**Stated exercise**
Return each line of the records below that contains the string "accomplish". Case counts.

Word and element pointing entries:
------------

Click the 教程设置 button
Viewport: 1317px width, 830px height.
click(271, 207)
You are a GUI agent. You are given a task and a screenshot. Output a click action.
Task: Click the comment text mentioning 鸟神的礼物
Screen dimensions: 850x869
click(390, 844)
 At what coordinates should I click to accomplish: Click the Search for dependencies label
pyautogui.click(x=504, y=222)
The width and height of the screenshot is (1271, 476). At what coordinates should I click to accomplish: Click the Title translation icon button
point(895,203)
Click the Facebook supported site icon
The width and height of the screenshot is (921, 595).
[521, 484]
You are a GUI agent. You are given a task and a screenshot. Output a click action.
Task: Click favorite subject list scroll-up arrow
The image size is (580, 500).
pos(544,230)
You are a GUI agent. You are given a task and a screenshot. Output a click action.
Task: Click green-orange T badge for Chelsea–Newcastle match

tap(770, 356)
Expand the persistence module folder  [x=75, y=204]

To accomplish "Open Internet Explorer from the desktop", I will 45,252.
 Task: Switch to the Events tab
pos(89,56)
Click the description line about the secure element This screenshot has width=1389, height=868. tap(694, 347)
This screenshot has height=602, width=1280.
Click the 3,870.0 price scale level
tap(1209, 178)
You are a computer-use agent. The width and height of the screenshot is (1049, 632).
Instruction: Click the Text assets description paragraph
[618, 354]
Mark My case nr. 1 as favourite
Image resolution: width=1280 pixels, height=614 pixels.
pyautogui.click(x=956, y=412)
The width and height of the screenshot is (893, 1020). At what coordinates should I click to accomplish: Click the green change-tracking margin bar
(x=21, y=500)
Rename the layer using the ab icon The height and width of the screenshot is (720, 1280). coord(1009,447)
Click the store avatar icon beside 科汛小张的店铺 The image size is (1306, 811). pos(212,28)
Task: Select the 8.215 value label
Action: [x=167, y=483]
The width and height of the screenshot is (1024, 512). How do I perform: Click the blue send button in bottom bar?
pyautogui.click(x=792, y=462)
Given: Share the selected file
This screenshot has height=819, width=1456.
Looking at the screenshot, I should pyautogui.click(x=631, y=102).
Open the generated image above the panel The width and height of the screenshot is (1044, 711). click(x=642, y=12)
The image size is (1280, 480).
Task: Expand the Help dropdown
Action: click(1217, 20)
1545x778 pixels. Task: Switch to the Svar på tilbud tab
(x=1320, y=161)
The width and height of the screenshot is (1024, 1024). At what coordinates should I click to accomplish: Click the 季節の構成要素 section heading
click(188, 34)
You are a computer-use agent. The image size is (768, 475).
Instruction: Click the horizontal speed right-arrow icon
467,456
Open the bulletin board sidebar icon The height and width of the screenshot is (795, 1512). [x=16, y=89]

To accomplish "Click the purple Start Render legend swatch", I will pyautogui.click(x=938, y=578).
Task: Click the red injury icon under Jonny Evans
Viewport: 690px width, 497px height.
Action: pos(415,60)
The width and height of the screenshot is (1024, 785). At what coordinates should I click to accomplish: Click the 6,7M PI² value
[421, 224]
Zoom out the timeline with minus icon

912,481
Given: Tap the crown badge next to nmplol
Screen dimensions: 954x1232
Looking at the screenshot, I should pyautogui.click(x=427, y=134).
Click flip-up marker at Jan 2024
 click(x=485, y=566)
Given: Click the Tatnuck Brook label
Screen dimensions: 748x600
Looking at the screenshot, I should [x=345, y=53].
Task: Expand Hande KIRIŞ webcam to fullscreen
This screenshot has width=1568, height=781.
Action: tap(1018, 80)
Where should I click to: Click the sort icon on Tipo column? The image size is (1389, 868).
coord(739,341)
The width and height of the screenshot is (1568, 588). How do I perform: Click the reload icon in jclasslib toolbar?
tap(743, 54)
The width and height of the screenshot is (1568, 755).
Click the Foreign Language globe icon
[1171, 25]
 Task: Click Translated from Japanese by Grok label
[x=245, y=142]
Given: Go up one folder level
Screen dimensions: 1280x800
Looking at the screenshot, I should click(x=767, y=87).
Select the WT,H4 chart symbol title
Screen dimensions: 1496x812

------------

**The response**
 At what coordinates should I click to accomplish: Click the Search for dependencies label
The width and height of the screenshot is (1271, 476). At what coordinates should I click to accomplish: Click the Title translation icon button
To accomplish "Open Internet Explorer from the desktop", I will 45,252.
The width and height of the screenshot is (893, 1020). At what coordinates should I click to accomplish: Click the green change-tracking margin bar
The width and height of the screenshot is (1024, 1024). At what coordinates should I click to accomplish: Click the 季節の構成要素 section heading
To accomplish "Click the purple Start Render legend swatch", I will pyautogui.click(x=938, y=578).
The width and height of the screenshot is (1024, 785). At what coordinates should I click to accomplish: Click the 6,7M PI² value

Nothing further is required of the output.